New York Gov. Eliot Spitzer has vetoed legislation advocates said would have made it easier for tracks and off-track betting corporations to begin bettor rebate programs as a way to compete with off-shore entities and others in the pari-mutuel wagering industry.
The Democratic governor said the statutory framework the bill sought to establish to likely permit an increase in rebate programs was “poorly drafted and confusing." He said the measure’s implementation by state racing regulators, as well as the pari-mutuel industry, would have been difficult under the legislation.
The bill’s sponsors said there is no clear standard for authorizing rewards and other programs for tracks to help them compete with other racing programs around the country as well as casinos.
The rebate could have included a reduction in pari-mutuel takeout, adding a bonus on winnings or awards of merchandise and services. The state has approved a rewards programs for the New York Racing Association and the New York City Off -Track Betting Corp; both require annual reviews and approvals by the New York State Racing and Wagering Board.
The governor, in his veto message released Aug. 2, said the measure’s three different definitions for what constitutes a rebate would be unworkable and not of benefit to the state or the industry in implementing programs. Moreover, he said it is unclear the bill is even needed since the racing board already approved rewards programs for NYRA and NYCOTB.
“I share the desire of the sponsors of this bill to help New York state’s racing industry remain competitive with foreign racing interests," Spitzer said. "However, that desire must be tempered by the need to enact laws that are necessary and can be understood by all those subject to its terms. This bill does not meet that test."
The governor signed into law legislation increasing the amount of money Thoroughbred owners pay from purses to the New York Thoroughbred Horsemen’s Association. The one-year increase will bring in about $2.4 million – double the current level – that goes from purses to the group that represents horsemen at NYRA tracks.
The new law increases from 1% to 2% the amount owners must pay out of purse awards to the horsemen’s group. By law, the purse money can go toward paying the group’s administration, benevolence activities, or for equine research. The bill doesn’t affect the purse money received by owners at Finger Lakes Gaming and Racetrack.
"The NYRA bankruptcy proceeding has necessitated that the New York Thoroughbred Horsemen's Association hire legal counsel to protect its members creditor interests in this court proceeding," according to a legislative memo accompanying the legislation.

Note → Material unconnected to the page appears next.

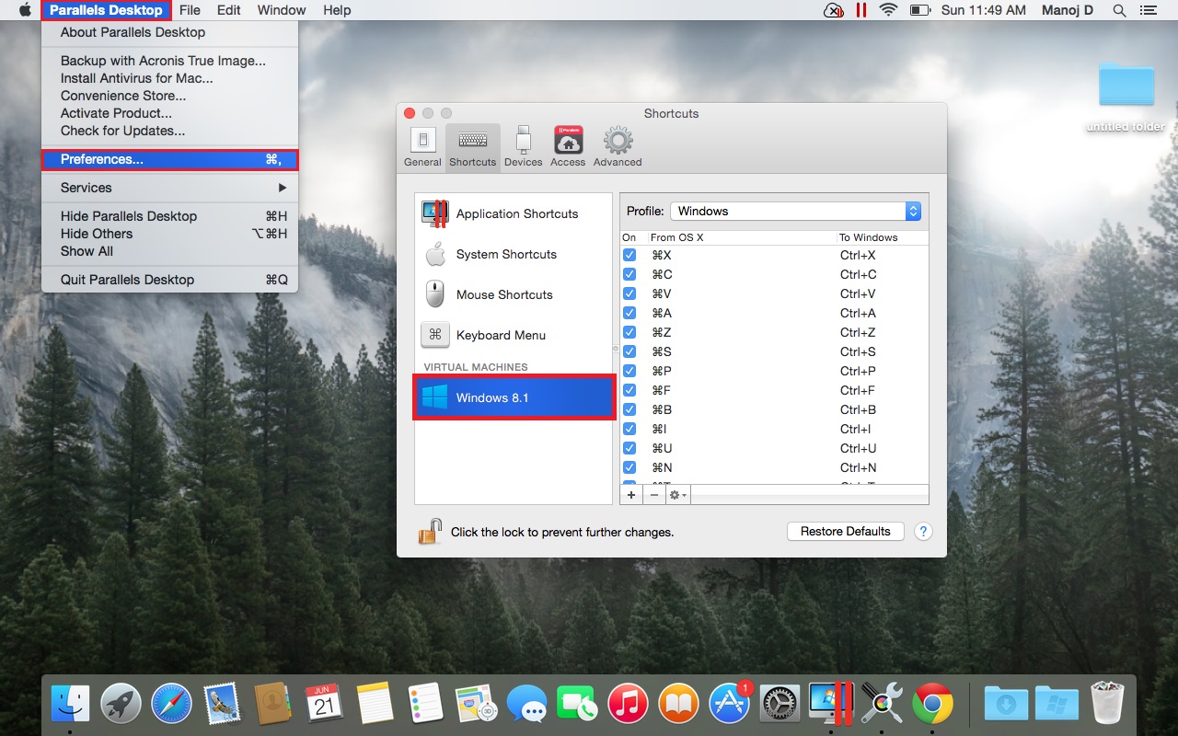This screenshot has height=736, width=1178.
Task: Disable the ⌘S to Ctrl+S shortcut
Action: (629, 352)
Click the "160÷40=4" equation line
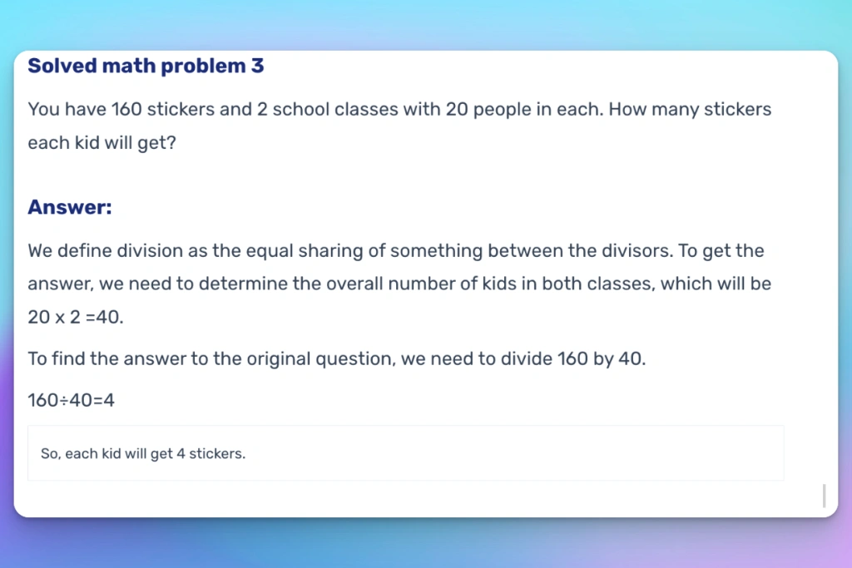 coord(71,400)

"Since the association needs to devote a substantial amount of money to pay for legal costs in the bankruptcy proceeding, the amount of money devoted to the association’s benevolent activities has needed to be curtailed. This bill will shift additional purse funds, in the amount of approximately $1 million, to the association so that it can continue to provide very much needed benevolent support to NYRA's backstretch workers,'' the memo said.